Page:
****************************************

Showing posts with label painting. Show all posts
Showing posts with label painting. Show all posts

Thursday, May 21, 2009

Unanticipated Blossoms



Yesterday I visited my abstract painter friend's Dumbo studio. It was wonderful to smell the oil paint, sit in the southern light, and talk about books and images.

She and I have discussed her work a lot in the past several months, and I enjoy our conversations. Her work maintains a tension between representational and abstract presentation. This is an area that holds my fascination. Her project is about the relationship between humans and animals.

She let me photograph some of her current paintings, a series depicting birds (above).

After the studio visit, we walked over to Brooklyn Heights for the Kids Art opening at BRIC's Rotunda gallery. Our mutual friend runs an outstanding arts education program for the gallery. Each year the gallery shows work created by public school children who participated in Rotunda's programs.

Some children who participated in the program attend, along with parents, teachers, artists, and principals. The children perform docent activities happily. It is a wonderful, heartfelt celebration.

The painter recalled that we have attended this event for several years. I've reached that age in which time moves too fast for me to track. There is a great divide between my sense of time that has passed and the actual passage of time. It feels as if I have attended the event for the past three or four years, but in reality it has been nine years.

Yet this phenomenon seems to indicate a good experience. I suppose I inadvertently made good use of time because the outcome of the event as it relates to me is so positive.

For example, although I have no formal relationship with the gallery, I recognized a half dozen people I knew in the audience and had an opportunity to reconnect with them. All of these people are people I genuinely enjoy. It is a pleasure to catch up with them each year.

One of them is a woman with whom I worked almost 3 years ago. She was a designer who was laid off in 2006. I liked her a lot and was sorry to see her suffer unemployment. I've encouraged her to work at Rotunda ever since the lay off. She just started working there this spring, and I am delighted the connection bore fruit. It is a perfect fit for her.

I don't often recollect connections I've made for people. When I was assigned to an assessment team at the publisher several months ago, it surprised me when the team leader for the project reminded me that I had helped her daughter get a job. I didn't know her well and it had been a couple of years since I made the connection.

In general, I regard life as a struggle for most people. If I can assemble people to bring them joy or make something happen, I am happy to do it. I consider any good outcome a blessing. As far as I am concerned, these things are pleasant happenstance and I don't think anyone owes me a favor.

****************************************

Entries supplied:
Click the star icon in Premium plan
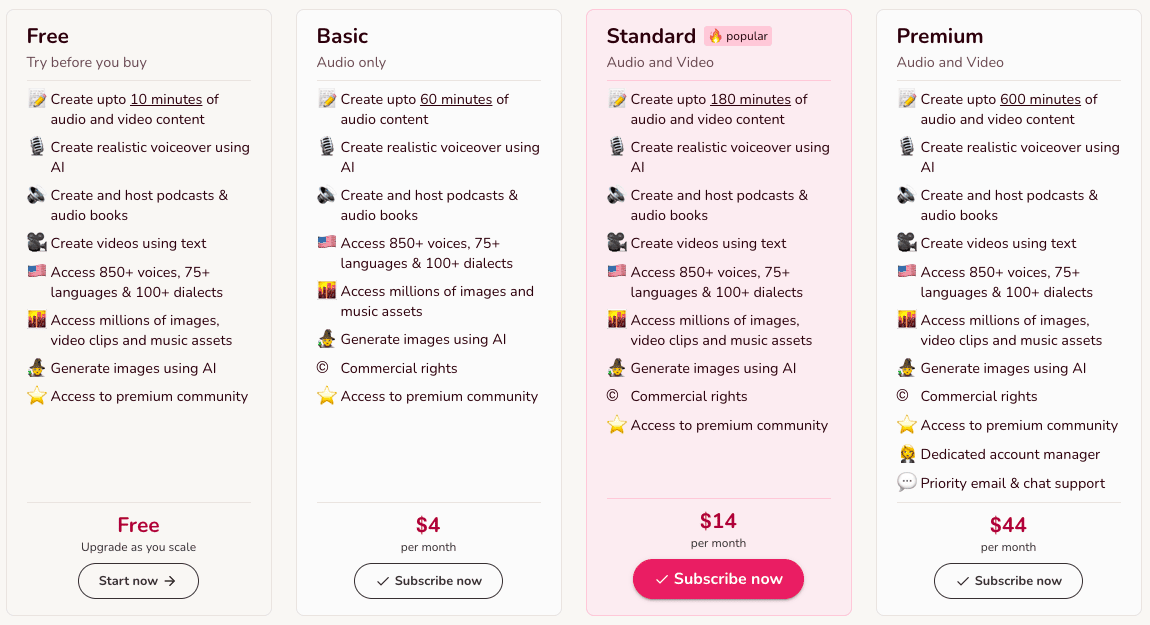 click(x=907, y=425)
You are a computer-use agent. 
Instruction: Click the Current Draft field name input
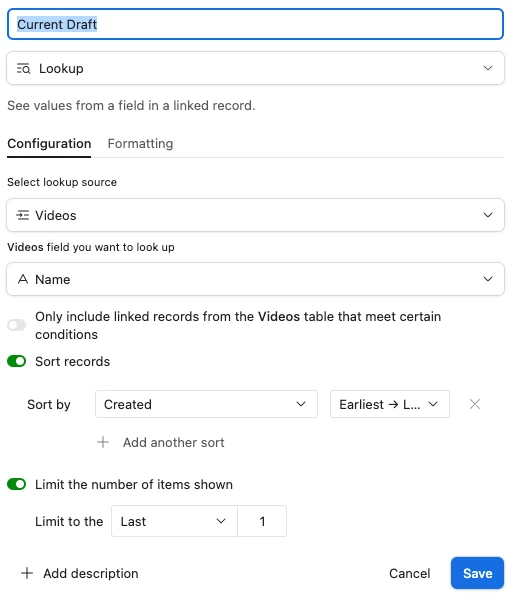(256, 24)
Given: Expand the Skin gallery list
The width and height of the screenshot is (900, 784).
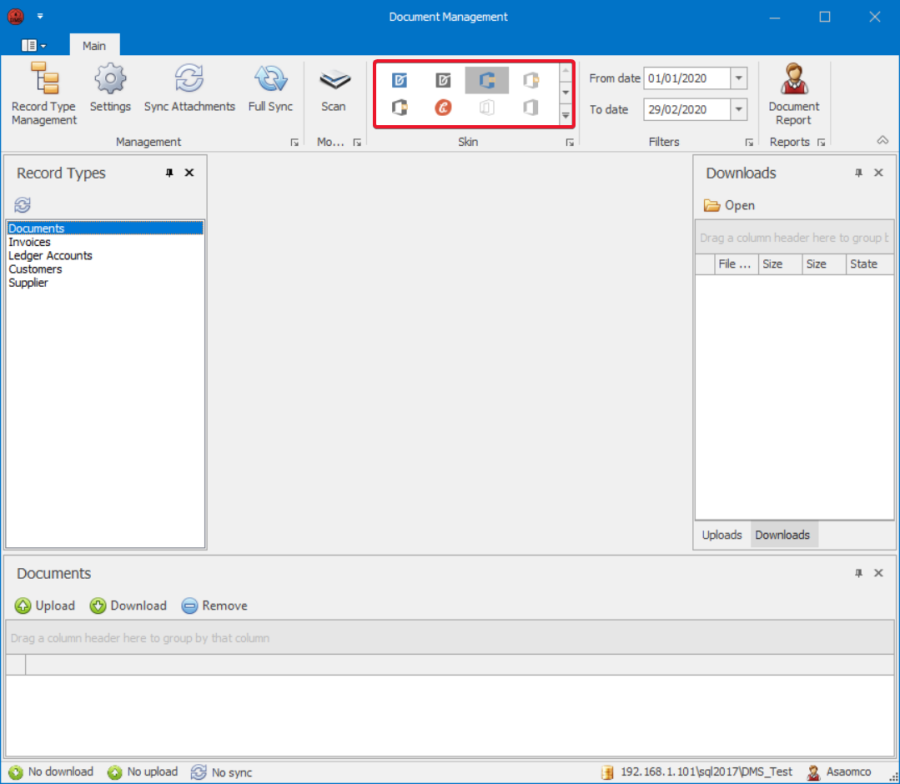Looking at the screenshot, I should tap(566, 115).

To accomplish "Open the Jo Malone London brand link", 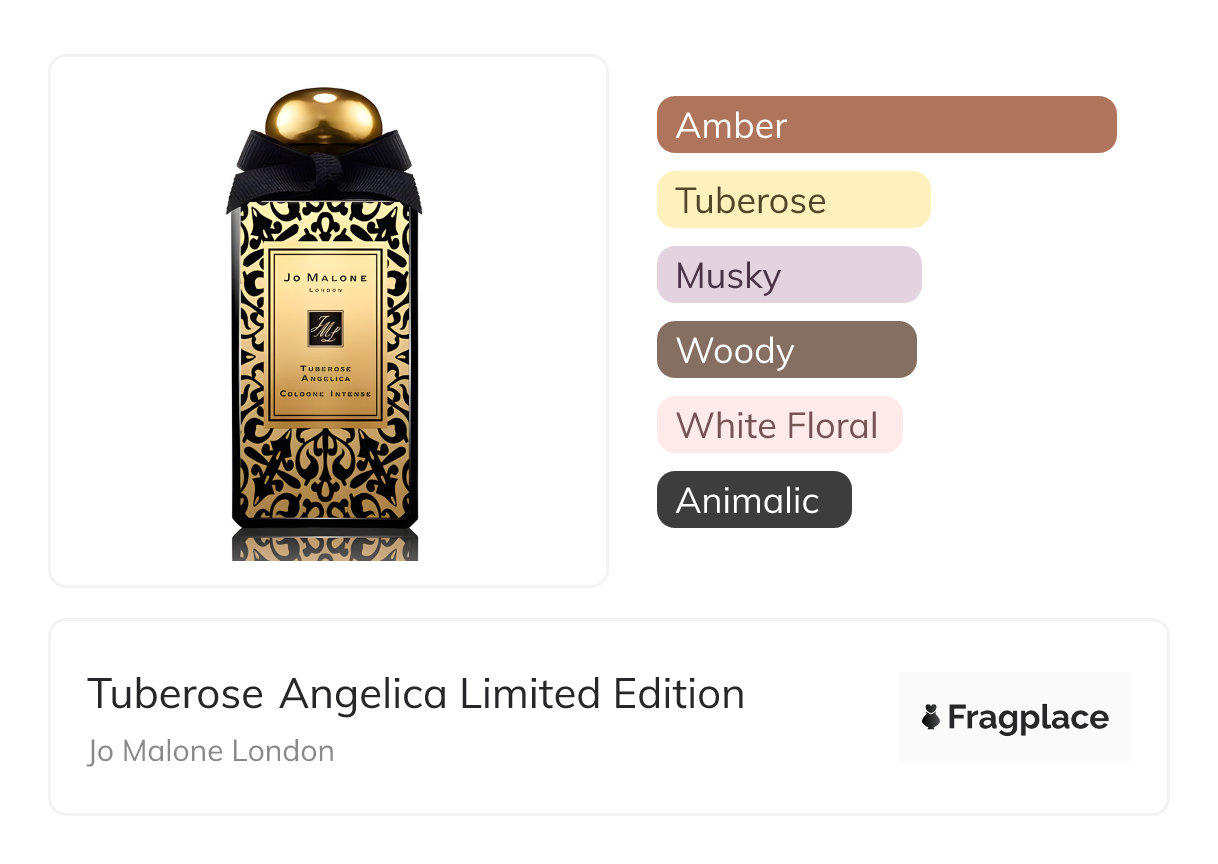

****************************************

Can you condense the paragraph of the blog post that begins "One of them is a woman" into a short list that keeps its main facts?

- I worked with her almost three years ago.
- She was a designer who was laid off in 2006.
- I liked her and was sorry to see her unemployed.
- Since the layoff, I've encouraged her to work at Rotunda.
- She started there this spring. I'm delighted, since it is a perfect fit.